Outspoken conservative author and pundit Ann Coulter, was met with support and some opposition at her speech in Willey Hall on Tuesday night.
The speech glided through a number of controversial topics — including health care reform, gun control and immigration — infusing anecdotes and jests met, mixed reactions from the crowd
The event was partially sponsored by two University student groups, but it was mostly older community members who filled about 300 seats in the West Bank auditorium. Only a handful of students uninvolved with the sponsoring organizations attended, and many of them weren’t Coulter supporters.
Collegians for a Constructive Tomorrow, the larger of two student groups co-sponsoring the speech, declined to comment for this story. Students for a Conservative Voice was the other group.

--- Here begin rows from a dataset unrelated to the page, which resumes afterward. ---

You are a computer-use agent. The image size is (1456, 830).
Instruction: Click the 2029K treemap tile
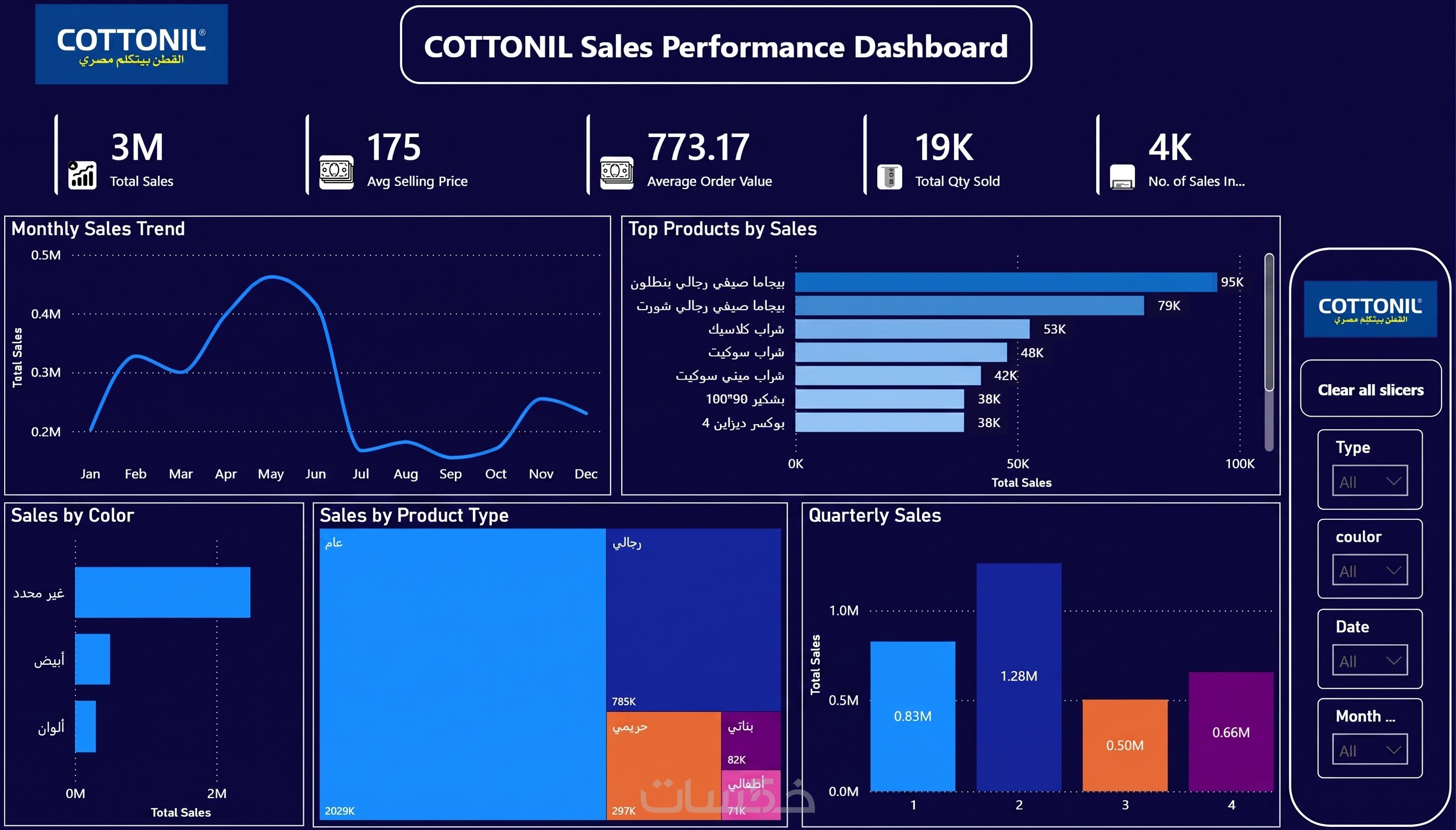click(x=462, y=674)
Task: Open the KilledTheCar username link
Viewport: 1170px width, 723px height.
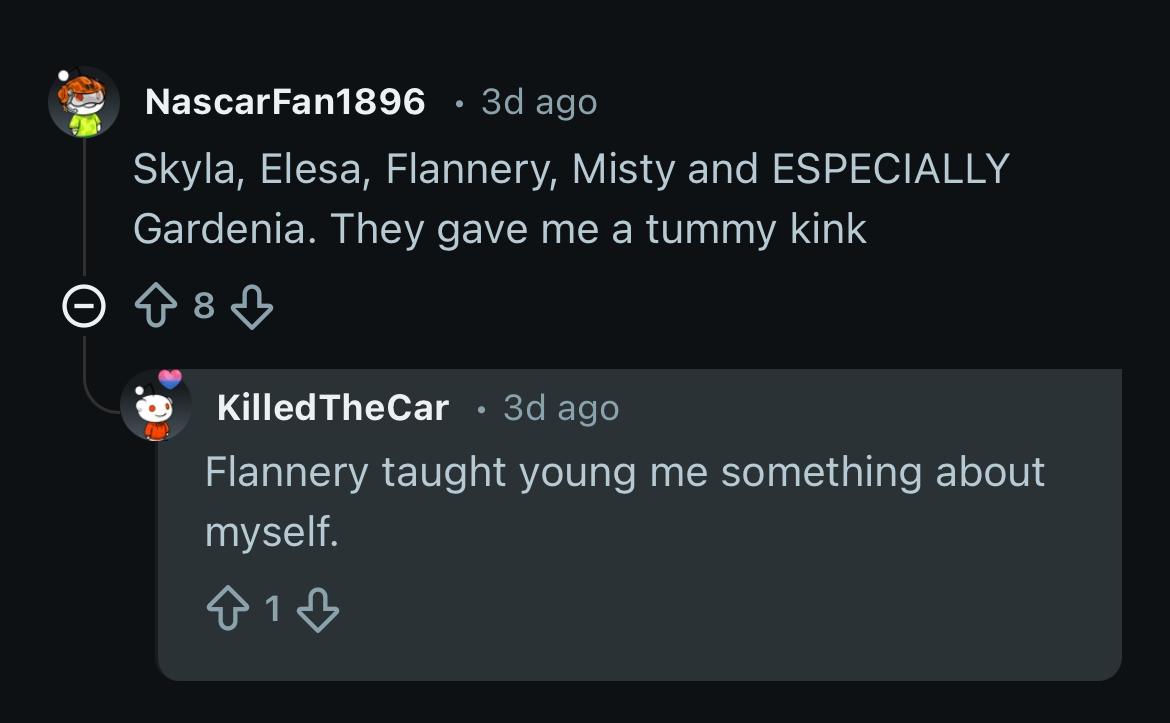Action: click(x=332, y=408)
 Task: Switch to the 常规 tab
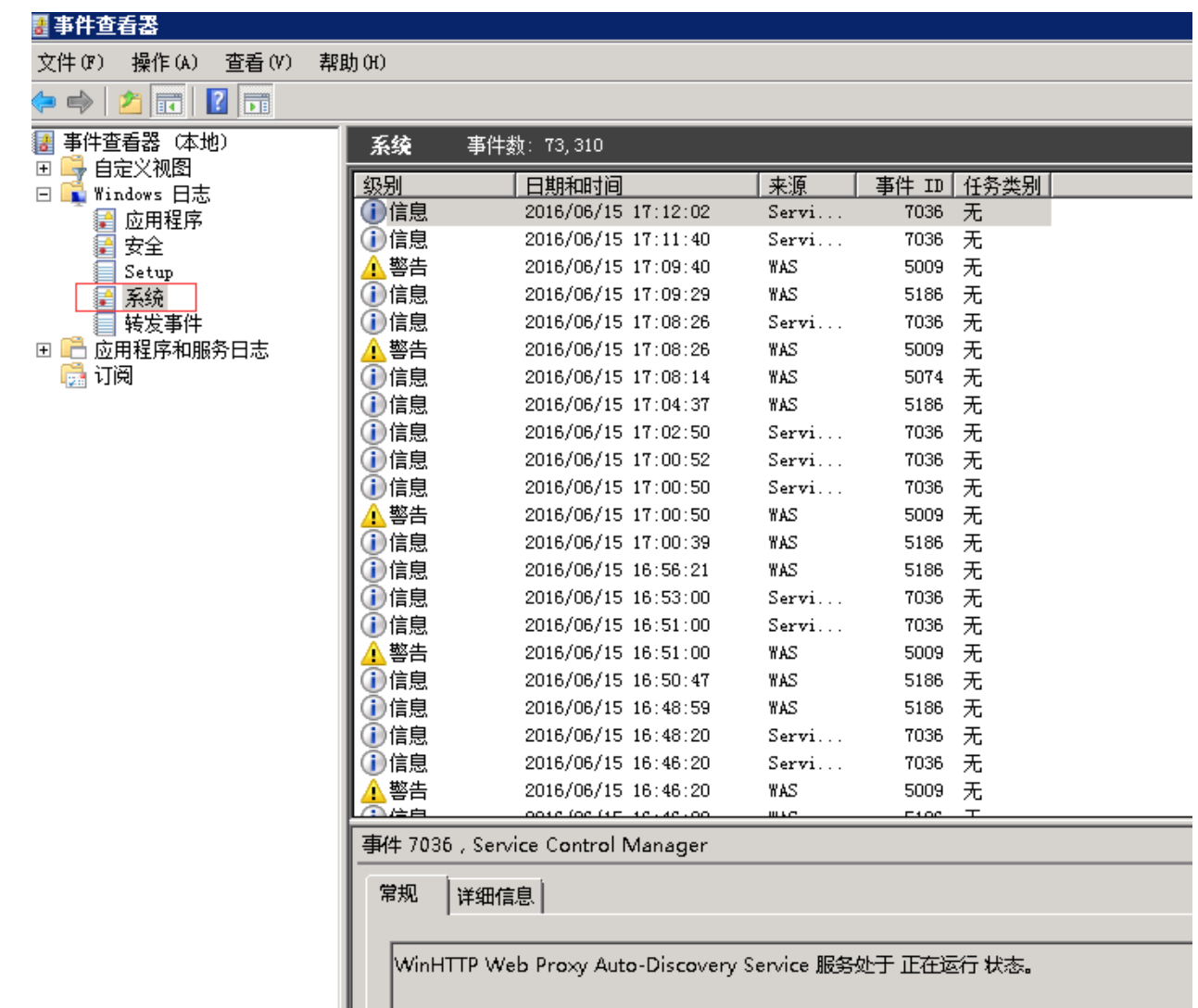(399, 894)
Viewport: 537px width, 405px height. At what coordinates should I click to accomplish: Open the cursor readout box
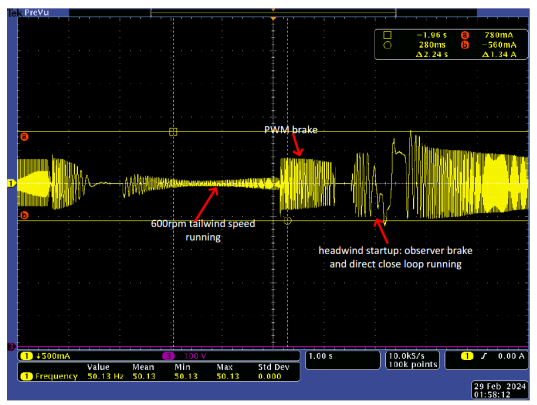451,45
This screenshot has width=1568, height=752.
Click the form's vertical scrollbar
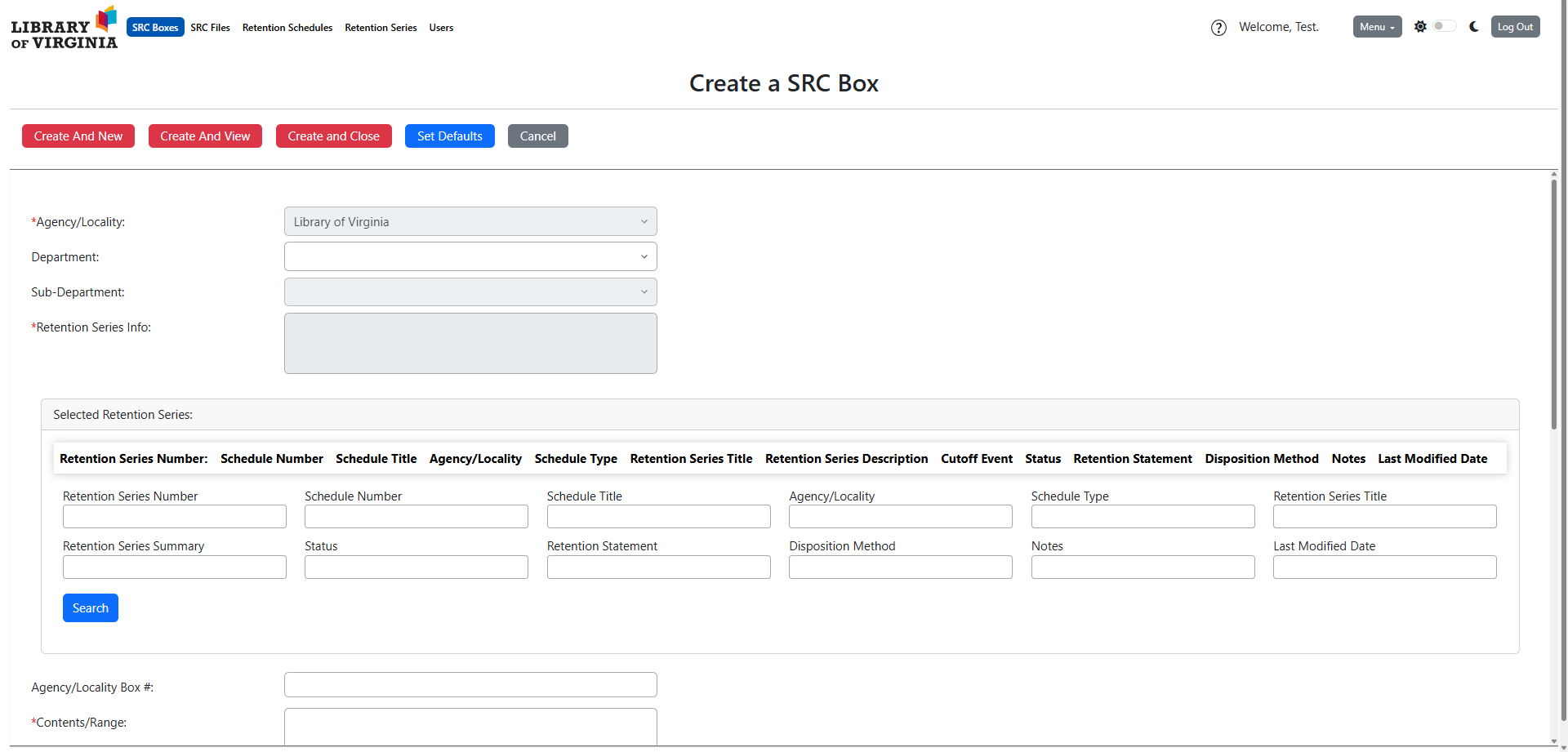1553,304
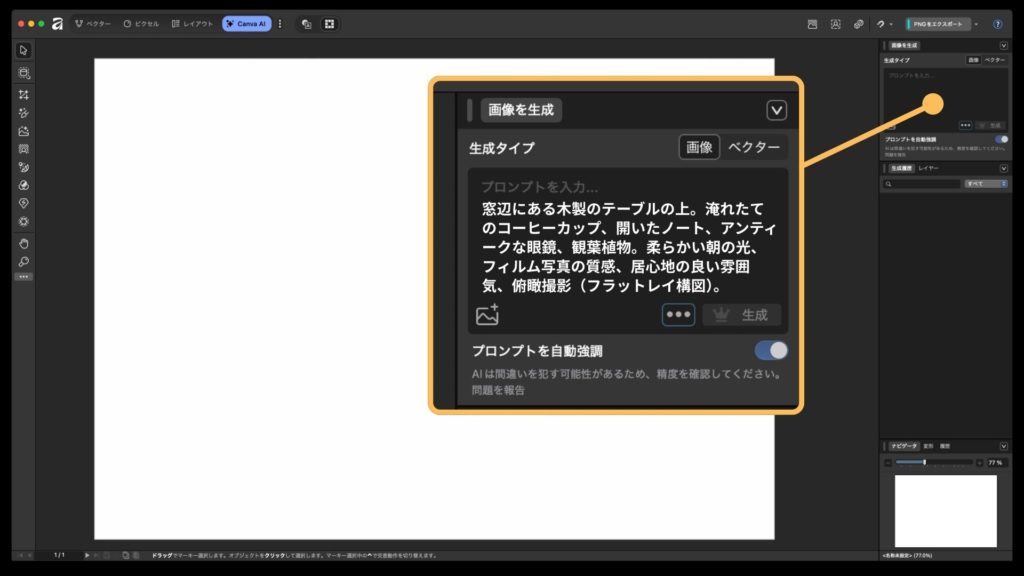The height and width of the screenshot is (576, 1024).
Task: Collapse the ナビゲータ panel with its chevron
Action: (1003, 446)
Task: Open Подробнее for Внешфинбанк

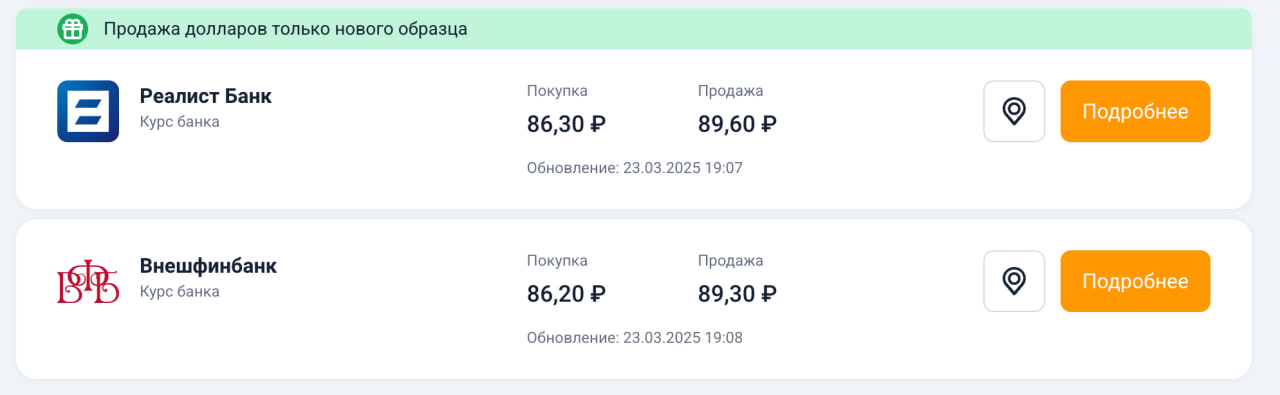Action: [x=1135, y=281]
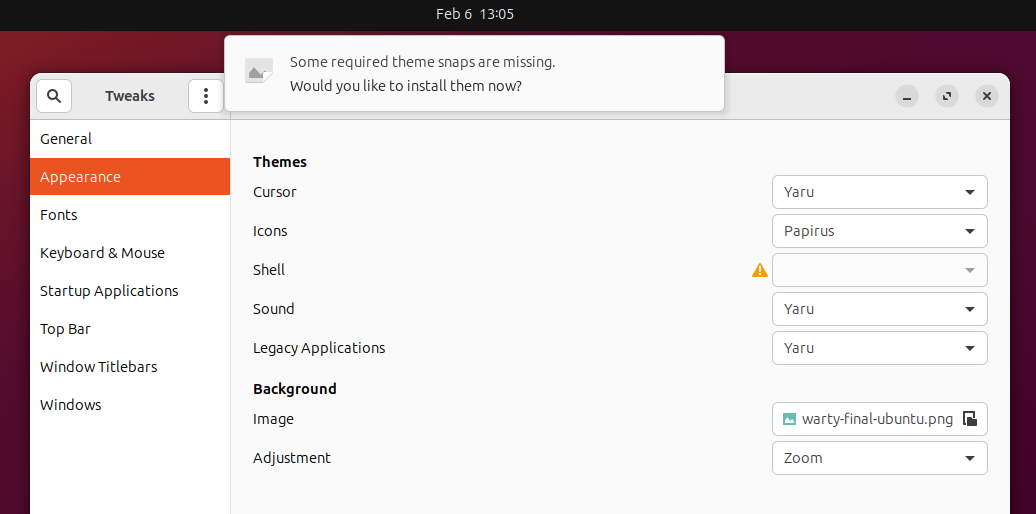
Task: Click the Shell theme warning triangle icon
Action: point(760,270)
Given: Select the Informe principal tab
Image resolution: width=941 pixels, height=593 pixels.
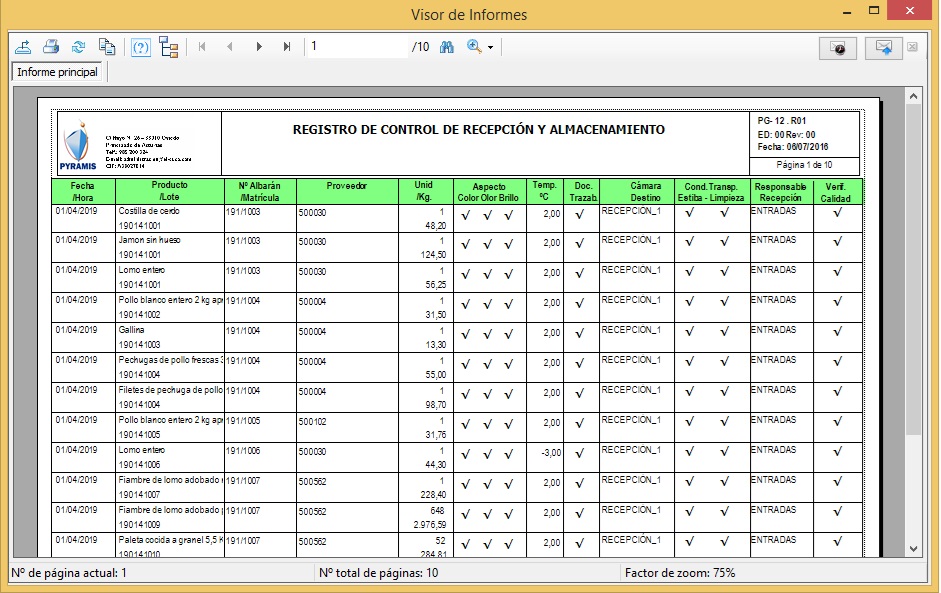Looking at the screenshot, I should click(58, 72).
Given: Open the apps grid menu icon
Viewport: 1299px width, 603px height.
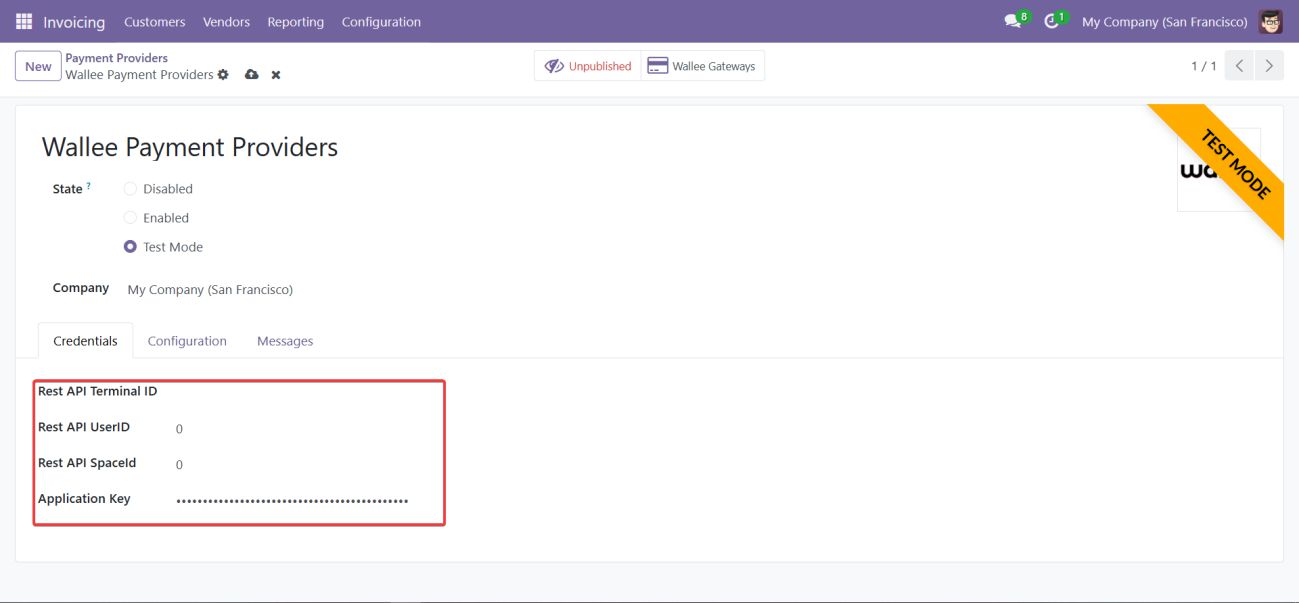Looking at the screenshot, I should click(x=24, y=22).
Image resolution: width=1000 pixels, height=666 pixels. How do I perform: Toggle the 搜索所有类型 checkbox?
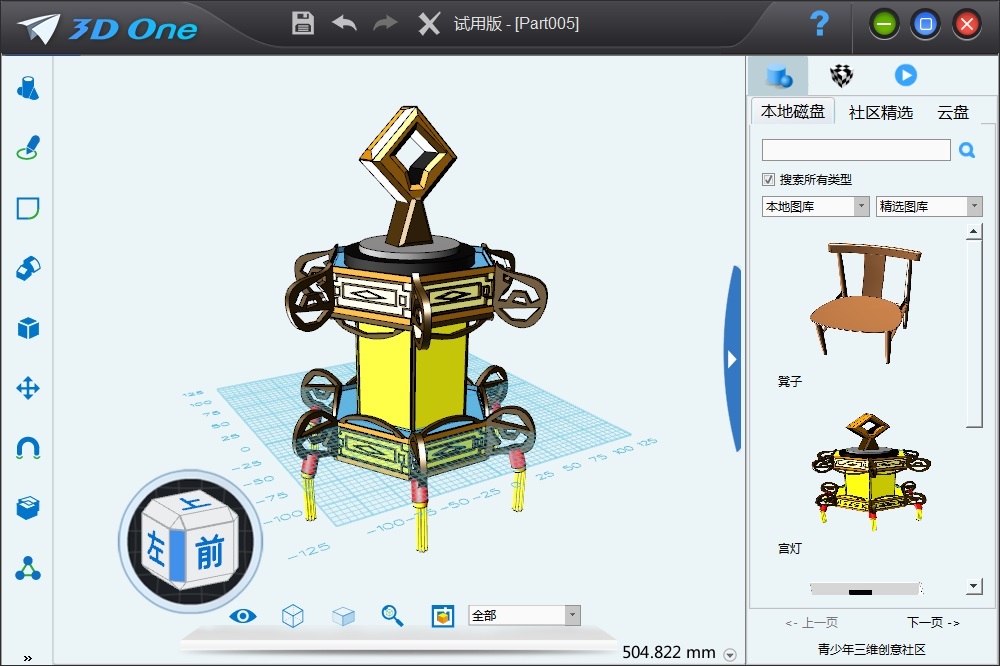(x=768, y=180)
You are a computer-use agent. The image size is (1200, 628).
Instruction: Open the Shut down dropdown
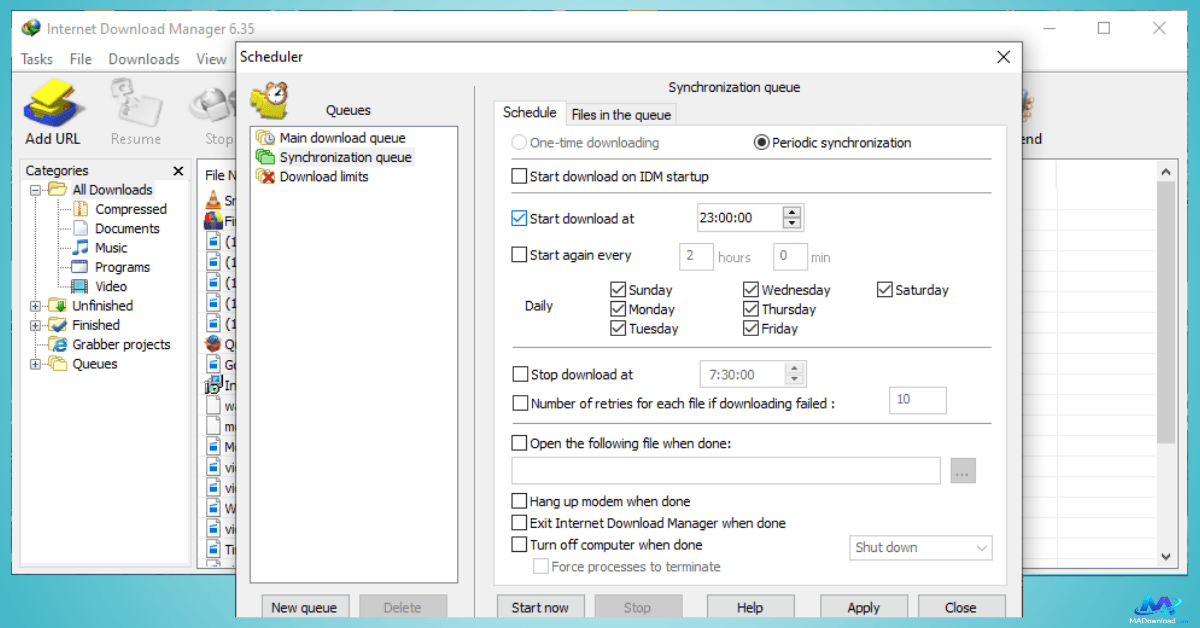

Political science sophomore Mason Schraufnagael said it’s beneficial for the University to hear from conservative leaders like Coulter, who he thinks are often underrepresented on campus.
“I think it’s important we are here and to acknowledge ideas that we don’t really see a lot ’cause most of the campus is liberal … even if we don’t agree with it,” he said.
Tuesday’s visit was one of Coulter’s regular speaking engagements at college campuses and other venues. She’s promoting her new book, “Never Trust a Liberal over 3 — Especially a Republican.”
Coulter visits campuses frequently, and she’s been met with stern opposition at times.
Though Tuesday’s speech was a relatively quiet affair, tight security kept an eye on Coulter for the duration of the event.
When talking about economics, Coulter used an extended metaphor to describe left-leaning people’s capacity for learning.
“Liberals cannot learn what’s right in front of their faces,” she said. “Mollusks can learn, viruses learn, liberals cannot learn everything provided by the free market will get better and cheaper over time.”
Hyperbolic speech and jokes about race and other controversial topics littered Coulter’s speech.
Electrical engineering senior Sera Shane said Coulter’s extreme rhetoric can give people an inaccurate view of conservatism.
“I obviously thought she was crazy. … I realize now why people have such a negative view on [conservatives]; it’s too bad,” he said.
Still, some students like Kyle Klausing, a political science and Spanish sophomore from the University’s Morris campus, said it’s positive for students to hear from a variety of voices.
Klausing said he was personally happy to see someone he’s followed on TV for years.
“She’s been someone who I followed for a long time, and I enjoyed hearing her speak on TV,” he said, “so now I have the opportunity to see her live.”